Троцкий выждал, когда поднятые им страсти улеглись, и с силой продолжал:
– Если будет надо, товарищи, мы поставим на площади Зимнего дворца десятки… сотни гильотин и мы покажем притаившемуся врагу, что такое революционная дисциплина и что значит наша власть… власть пролетариата!..
– Га-га-га, – понеслось по цирку.
И долго не мог смолкнуть дикий, жадный до крови смех толпы.
* * *
Из цирка Володя поехал с докладом к председателю Совета народных комиссаров Владимиру Ильичу Ленину в Смольный институт.
Была ночь, но город продолжал волноваться и шуметь. Шли обыски, искали врагов пролетариата и везли их на расстрел. С треском и грохотом носились по городу переполненные солдатами и матросами грузовики и, казалось, злобный, дьявольский смех – га-га-га! – не утихал в городе. Город дышал кровью. Кровавый кошмар душил революционный Петроград.
Лафонская площадь против Смольного института была заставлена самыми разнообразными машинами. Только что окончилось заседание Совета народных комиссаров и шел разъезд. У красивых ворот с резной железной решеткой горели костры. Отряды красной гвардии грелись подле них. На крыльце института были установлены пулеметы. Матросы, опутанные пулеметными лентами, топтались подле них. В просторном институтском вестибюле, неярко освещенном, была суета и скопление самых разнообразных людей. Вверх и вниз по широкой мраморной лестнице ходили люди. На каждой площадке были пропускные посты до зубов вооруженных людей. В темном коридоре под ружьем стоял отряд матросов.
– Товарищ Ленин не уехал?.. – спросил Володя.
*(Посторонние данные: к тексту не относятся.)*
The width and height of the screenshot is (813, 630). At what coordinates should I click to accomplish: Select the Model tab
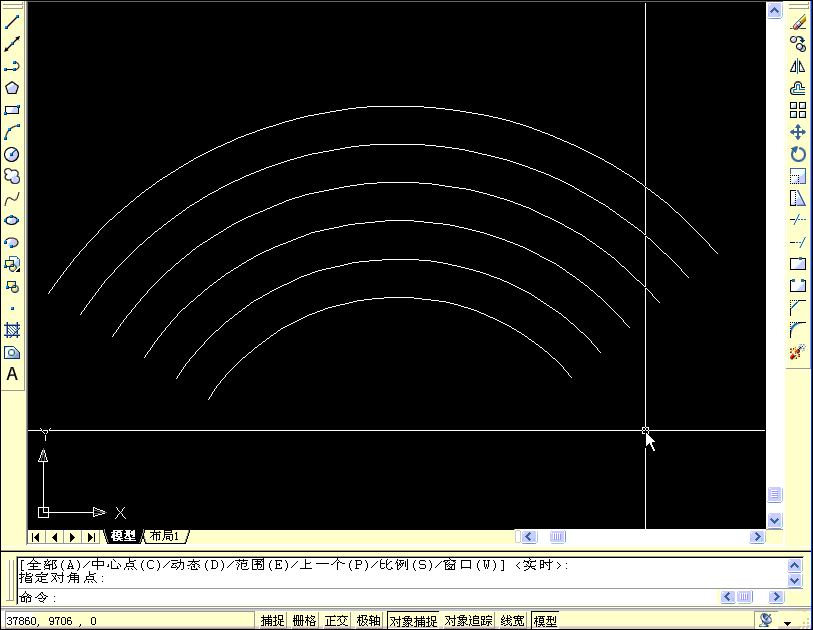(x=122, y=536)
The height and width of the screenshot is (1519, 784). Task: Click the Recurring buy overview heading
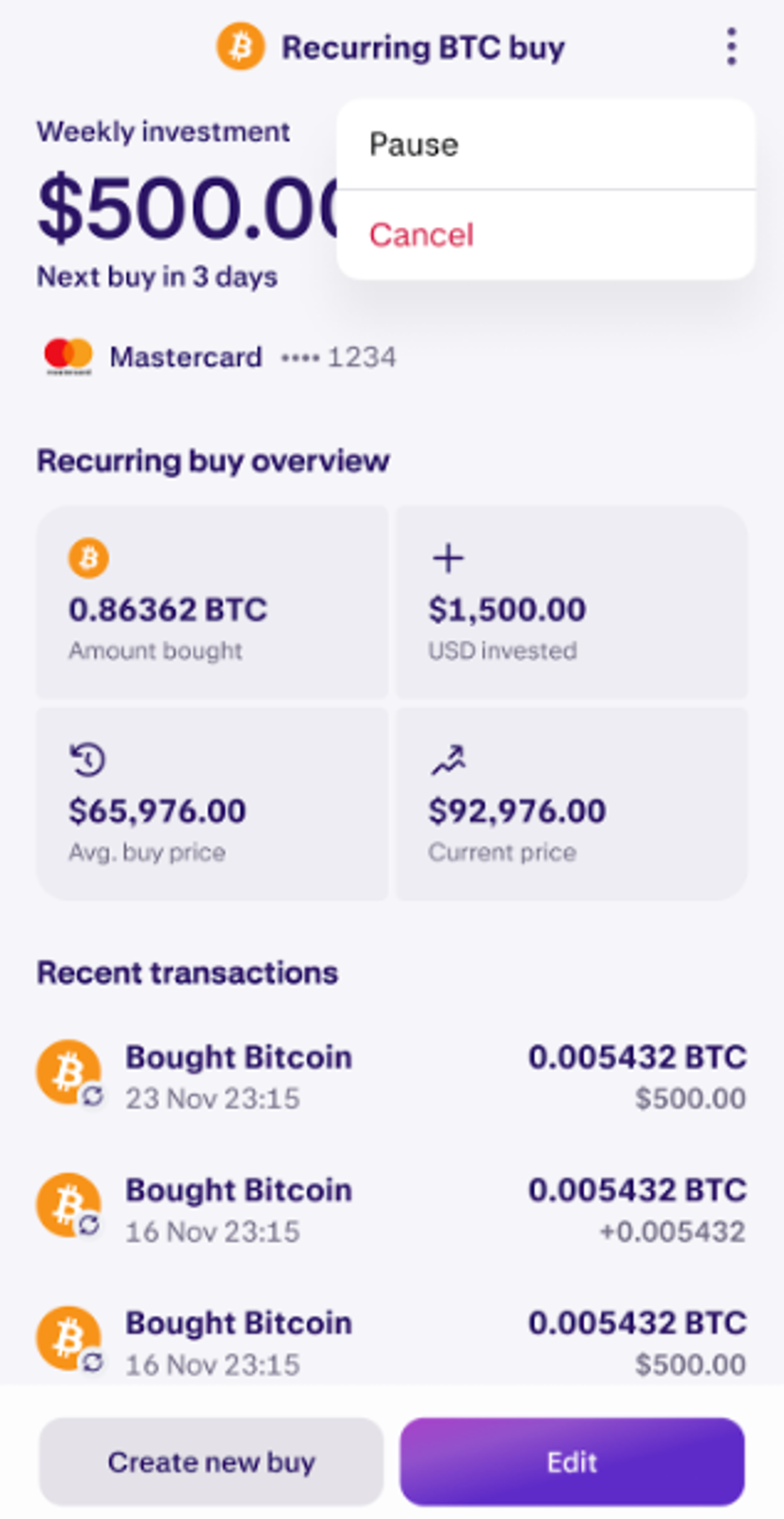[x=212, y=462]
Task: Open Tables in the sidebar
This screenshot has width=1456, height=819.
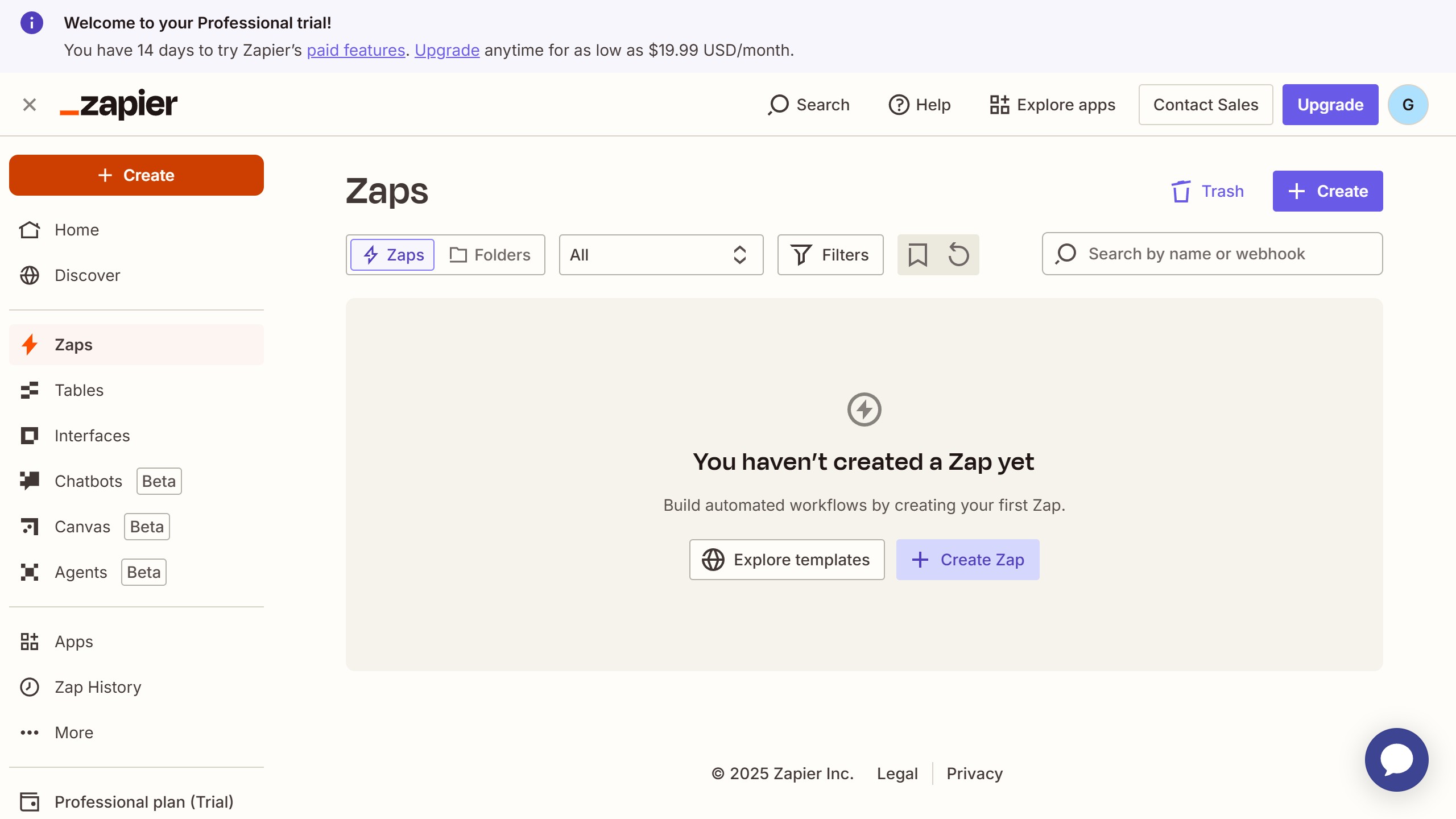Action: click(79, 390)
– Никак нет-с… У себя наверху-с, – почтительно ответил ему молодой еврейчик в кожаной куртке с красной повязкой на рукаве, опоясанной ремнем с двумя револьверами. Он крикнул наверх начальственно строго:
– Пропустить товарища Гранитова!
Как все это было приятно Володе. Он не чувствовал усталости бессонных ночей, не ощущал голода – питаться эти дни приходилось кое-как – власть его опьяняла. Он шагал по лестнице через две ступени и чуть кивал головою на почтительные поклоны вооруженных людей, в страхе шептавших: "Товарищ Гранитов… Товарищ Гранитов!.."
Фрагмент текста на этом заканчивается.